Scrutinize the brake pads to see if they’ve worn out (most have grooves in them; when the grooves disappear, replace the pads). When the pads shrink from use, you not only lose braking power, the chances of the pad diving into the spokes or striking the tire and popping it increase.

Operate the brake and shift lever and look closely at all four cables both at the levers and at the derailleurs and brakes. Also inspect along the frame. If you spot any signs of fraying or rusting or even if you see cracking in the cable housing sections, have the cable and housing replaced by a shop. That’s much better than getting stranded miles from home with no brakes or a bike stuck in a super-hard-to-pedal gear.

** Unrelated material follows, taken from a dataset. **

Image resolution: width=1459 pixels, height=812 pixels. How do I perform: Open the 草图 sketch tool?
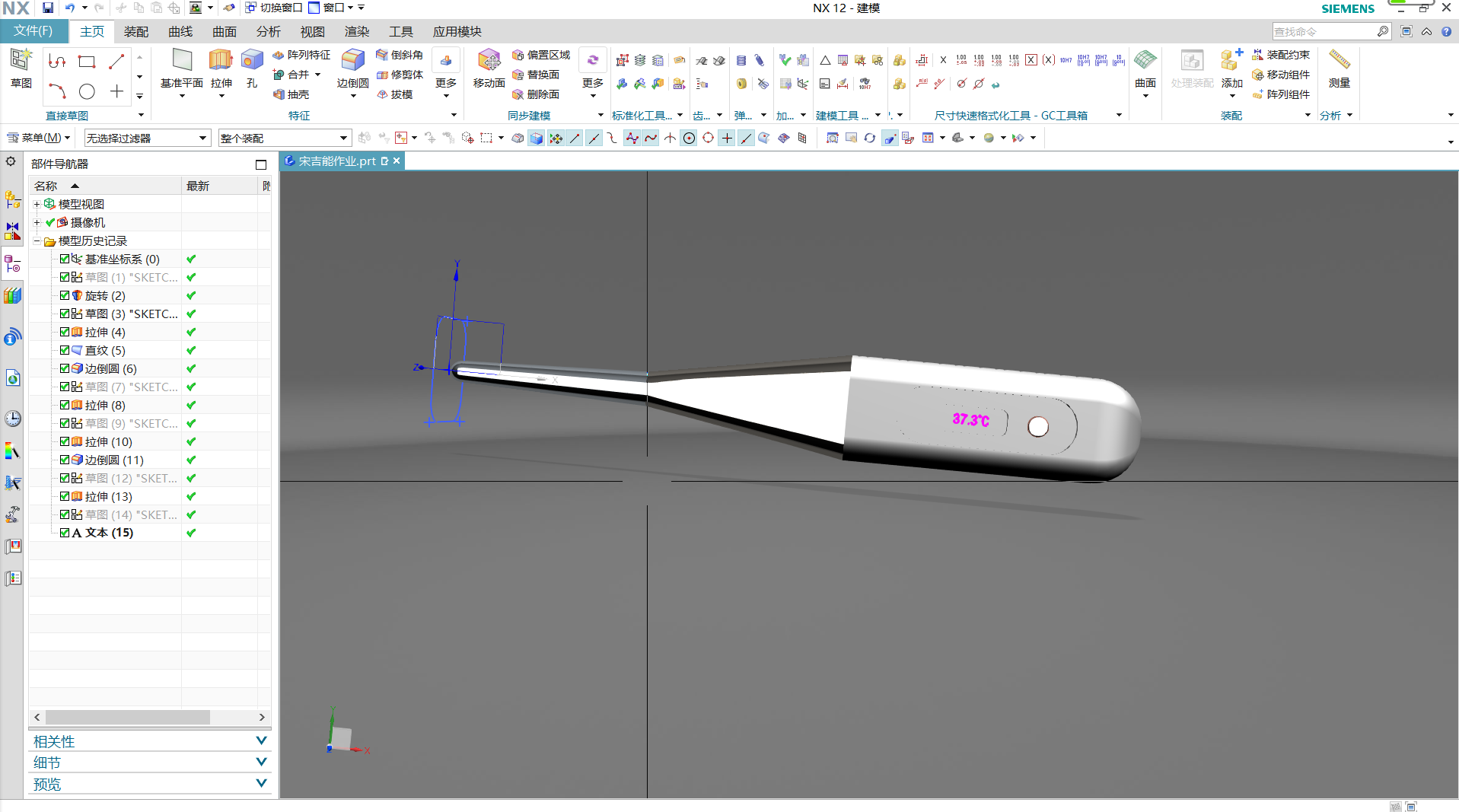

Check the tightness of key component by putting a wrench on every important bolt and snugging slightly to see if it has loosened. Check the seat and seatpost bolts; the wheel quick releases; the stem and handlebar bolts; the brake and shift lever bolts; wiggle the spokes to feel for loose ones; tighten clipless pedal screws; and don’t forget bolts holding on accessories, which can loosen too.

And thats it! If you follow these simple guidelines to bicycle care, your bike should last you a lifetime.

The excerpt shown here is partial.